-------- Raw data

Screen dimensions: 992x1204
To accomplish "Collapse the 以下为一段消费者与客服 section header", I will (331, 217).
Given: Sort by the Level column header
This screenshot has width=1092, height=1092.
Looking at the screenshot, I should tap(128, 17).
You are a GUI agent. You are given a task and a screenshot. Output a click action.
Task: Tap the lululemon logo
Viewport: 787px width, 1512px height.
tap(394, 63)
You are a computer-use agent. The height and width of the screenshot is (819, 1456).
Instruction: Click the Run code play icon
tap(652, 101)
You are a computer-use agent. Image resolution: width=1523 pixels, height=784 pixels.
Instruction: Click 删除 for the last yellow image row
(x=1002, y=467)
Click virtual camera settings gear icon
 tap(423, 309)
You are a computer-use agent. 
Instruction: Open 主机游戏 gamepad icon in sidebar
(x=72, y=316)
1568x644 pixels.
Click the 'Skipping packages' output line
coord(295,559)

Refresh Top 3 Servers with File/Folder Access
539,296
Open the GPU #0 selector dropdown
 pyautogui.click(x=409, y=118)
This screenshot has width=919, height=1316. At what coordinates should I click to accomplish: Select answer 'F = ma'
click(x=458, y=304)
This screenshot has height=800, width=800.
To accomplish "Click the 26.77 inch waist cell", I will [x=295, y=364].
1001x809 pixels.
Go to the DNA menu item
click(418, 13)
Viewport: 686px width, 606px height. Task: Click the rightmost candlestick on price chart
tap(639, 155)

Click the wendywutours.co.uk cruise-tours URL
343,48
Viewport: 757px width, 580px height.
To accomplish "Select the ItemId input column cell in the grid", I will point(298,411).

----------------

Pull out all lines of the data with the string "cell".

## Output of the task
To accomplish "Click the 26.77 inch waist cell", I will [x=295, y=364].
To accomplish "Select the ItemId input column cell in the grid", I will point(298,411).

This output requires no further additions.